During the past two decades, the Global Positioning System, together with other GNSSes, has become an essential element of the global information infrastructure, with myriad applications in almost every facets of modern businesses and lifestyles, including communication, energy distribution, finance and insurance, and transportation. Ever-growing dependence on GNSS creates strong incentives to attack civil GNSS, for either an illegitimate advantage or a terrorism purpose.

Unfortunately, security is not a built-in feature of GNSS open service. It has been known that low-received-power, unencrypted civil signals are vulnerable to jamming and spoofing attacks. Jamming is the intentional broadcast of a high-power “blocking” signal at the GNSS frequency. Hence, jamming is disruptive but usually detected by the receiver whenever it stops tracking satellites.

Unlike jamming, spoofing is a much more sophisticated attack. A spoofer intentionally broadcasts a counterfeit GNSS signal that overpowers the authentic signal so as to manipulate a victim receiver’s report-ed position, time, or both. Spoofing poses a greater security risk because it is deceptive and usually undetected by a Standard Positioning Service (SPS) receiver.

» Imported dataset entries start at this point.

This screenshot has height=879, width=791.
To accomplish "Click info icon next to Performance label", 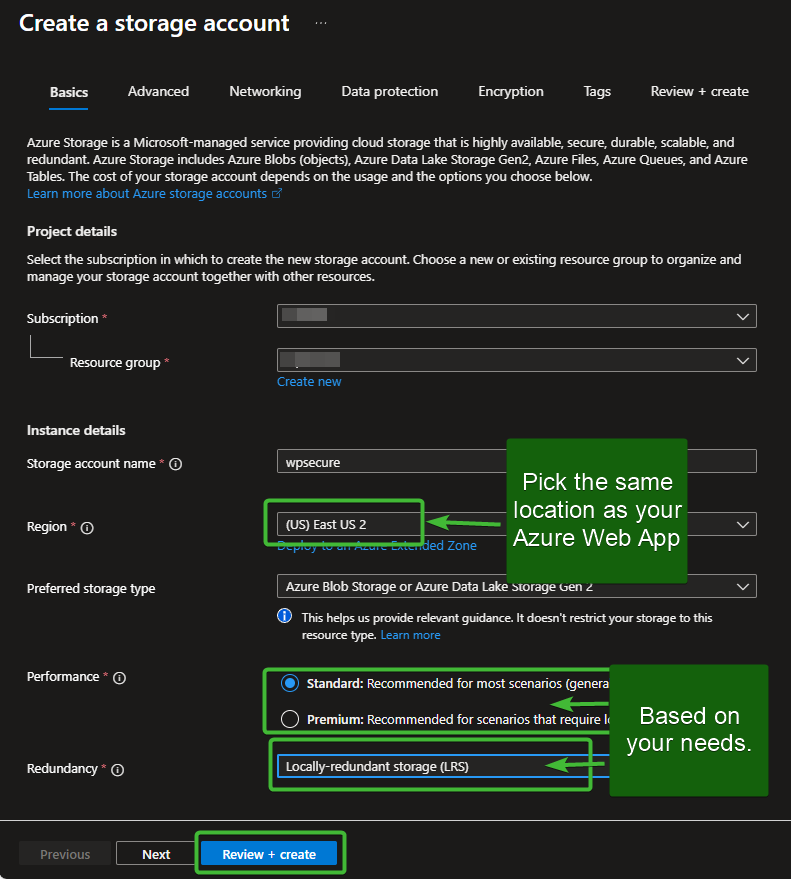I will (x=119, y=678).
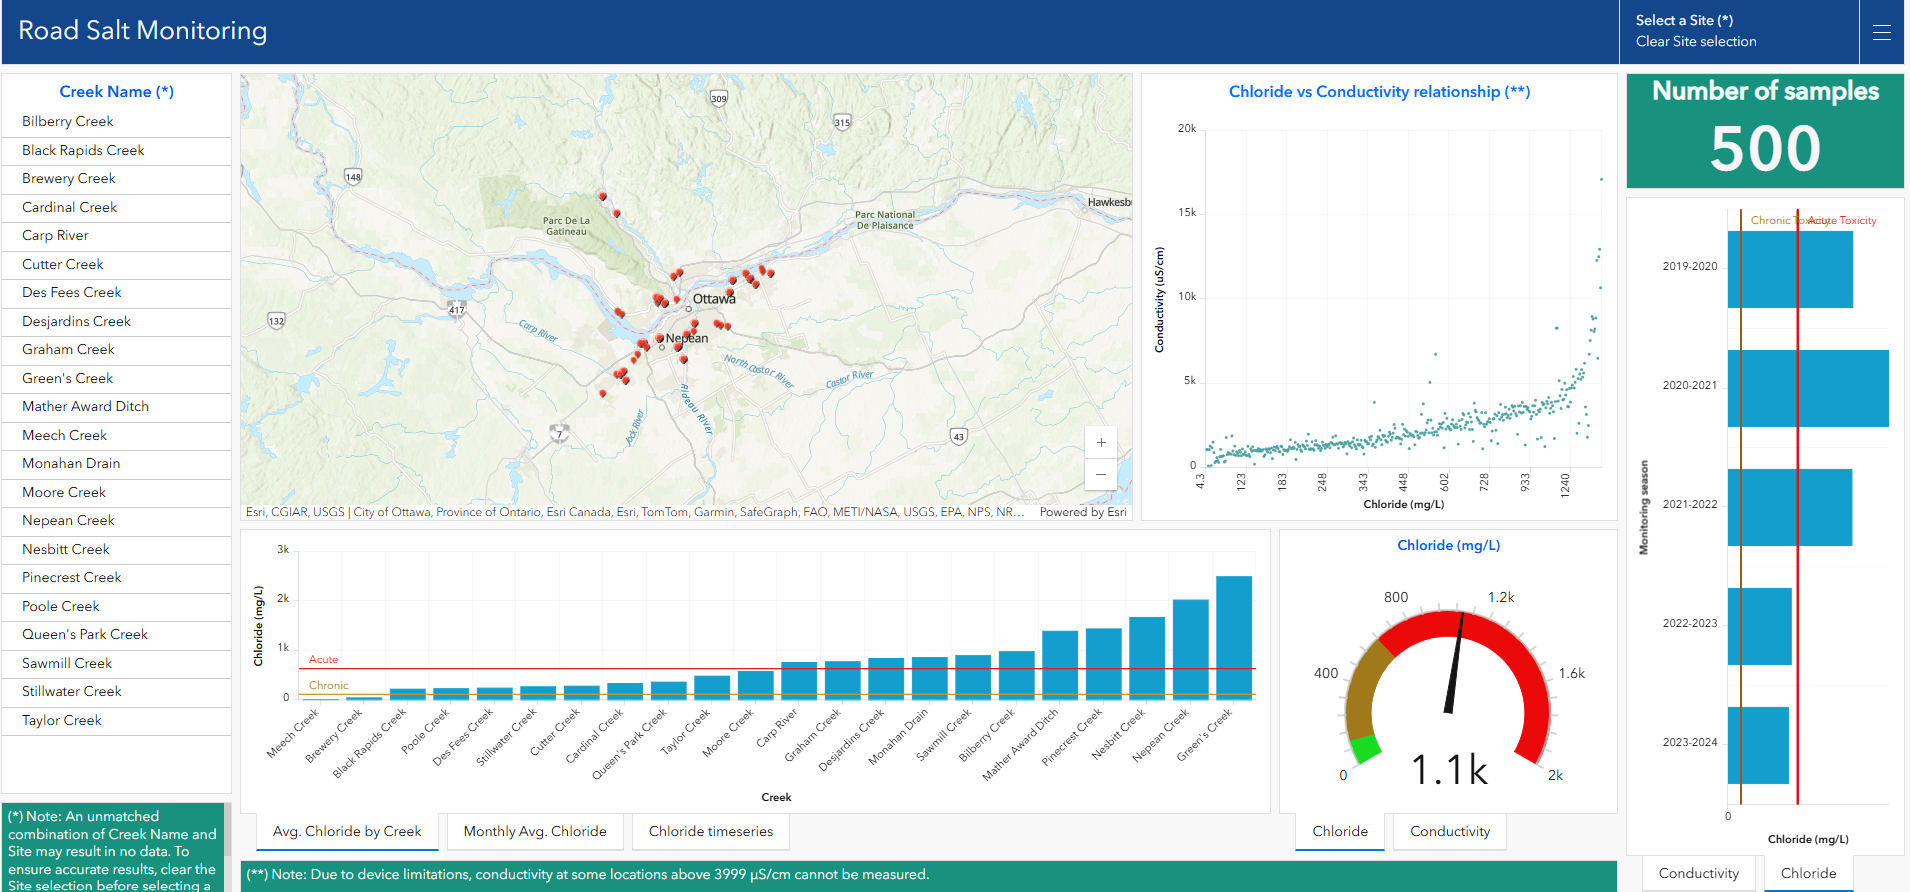Click the red marker near Parc De La Gatineau
Screen dimensions: 1910x892
(602, 196)
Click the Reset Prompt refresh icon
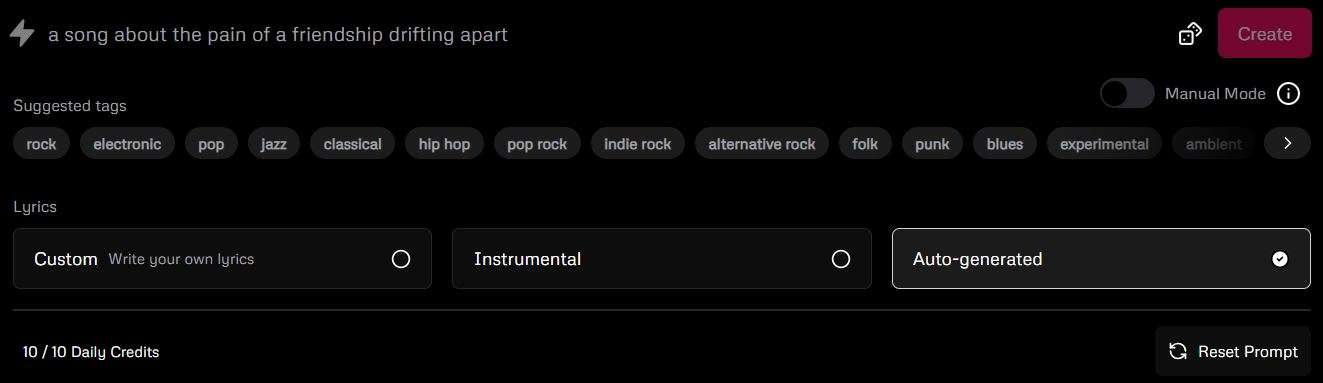 click(x=1178, y=352)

So far, a variety of methods have been proposed to harden civil GNSS receivers against spoofing attacks. These defensive methods can be generally categorized into three groups: external assistance, signal statistics, and cryptographic authentication. The first group performs consistency checks against metrics external to the GNSS subsystem, such as the information from inertial sensors, odometers, cellular networks, and high-stability clocks. The second group performs statistical tests on features inherent in GNSS signals, including angle of arrival, signal quality, signal power, and multipath. The third group relies on cryptographic, unpredictable information carried by GNSS signals. The Additional Resources section near the end of this article provides a list of some of the key papers and articles describing these various types of spoofing defenses.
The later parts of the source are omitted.